Questions aux candidats à la clandestinité !

 
 

clandestin215.jpgNe venez
pas ! Restez chez vous ! Vous y êtes bien installés et c’est mieux que chez
nous ! De toute façon, vous n’avez pas où crécher et nous n’avons pas
d’emplois à vous donner.

Longtemps
après avoir dit cela, les différents pays européens ont fini par
utiliser un autre moyen pour dissuader «nos» candidats à l’émigration à
traverser la Méditerranée. Par nos, j’entends Tunisiens, Maghrébins et
Africains.  L’autre moyen est celui du bâton : des lois répressives se sont
mises en place et les boat people sont désormais accueillis par des forces
frontalières de sécurité prêtes à les héberger quelques jours dans des
prisons (qu’ils appelleront des centres de transit, comme ils ont appelé les
femmes de ménage des techniciennes de surface) avant de les renvoyer illico
presto d’où ils sont venus. Cette méthode non plus n’a pas découragé «nos»
candidats et ce malgré les gros risques et périls qu’ils prennent, malgré
l’exorbitant coût du voyage, malgré les centaines voire milliers de morts
que la Méditerranée dévore, malgré l’accueil répressif qu’ils retrouvent,
malgré le racisme, malgré la législation qui s’est endurcie dans leurs pays
respectifs (dont le nôtre) concernant le passage clandestin des frontières
malgré, malgré, malgré.

La dernière
trouvaille des Européens a été d’aider les pays du Sud à lancer des projets
économiques afin de limiter l’émigration. C’est à ce titre qu’une ligne de
crédit a été octroyée dernièrement par l’Italie à la Tunisie et destinée au
financement de petits projets économiques dans les zones les plus touchées
par le chômage dans le pays, en vertu d’un accord conclu entre
l’Organisation mondiale de l’immigration (OMI) et la Banque tunisienne de
solidarité (BTS). La première tranche s’élève à 250.000 euros.

Premier
mécanisme du genre au Maghreb, il tend à consolider l’infrastructure
économique dans les zones d’intervention, particulièrement touchées par le
chômage et l’émigration, afin de limiter le départ des habitants et de fixer
la main-d’oeuvre dans sa région d’origine.

Voilà de
l’argent, mais restez chez vous s’il vous plaît !

Malgré tout
cela, les pages de faits divers de nos tabloïds continuent quasiment tous
les jours à nous parler de l’échec d’une tentative d’émigration clandestine,
de l’arrestation des candidats, de leurs punitions.

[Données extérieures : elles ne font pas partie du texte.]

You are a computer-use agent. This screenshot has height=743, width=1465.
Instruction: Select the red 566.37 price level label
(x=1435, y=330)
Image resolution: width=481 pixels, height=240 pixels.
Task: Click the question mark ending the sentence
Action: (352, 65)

J’ai quelques questions à mes chers compatriotes et voisins candidats à
l’émigration. Avec ces questions, que j’ai posées il y a quelques années à
un jeune cousin qui voulait s’exiler en France, j’ai réussi à dissuader, au
moins un, à un triste sort. J’espère en faire de même aujourd’hui.

– 
Vous regardez la télé (notamment celles du
Golfe) et les batailles entre Israéliens et Palestiniens ou Irakiens et
Américains et vous prenez pour de l’argent comptant tout ce qu’on vous dit
quand les Arabes sont réprimés. Vous ressentez l’humiliation. Pourquoi ne
ressentez-vous pas la même chose quand vous voyez vos frères Tunisiens et
Maghrébins, renvoyés chez eux ou avalés par les vagues ?  Pourquoi
voulez-vous quand même et malgré tout partir à ce soi-disant eldorado
européen où on ne veut pas de nous ?
– Vous regardez la télé (notamment celle de l’Europe) et
vous voyez ces jours-ci ces milliers de SDF dormir à la belle étoile (et je
doute qu’il y ait des nuits étoilées en cette saison) sous le froid, sur
la chaussée.
Pensez-vous que vous n’allez pas subir le même sort
peut-être ?

– Vous regardez la télé (vous n’êtes certainement pas au
courant des taux de chômage en Europe). Pensez-vous que vous allez trouver un
travail que des Européens «pure souche» n’avaient pas trouvé ?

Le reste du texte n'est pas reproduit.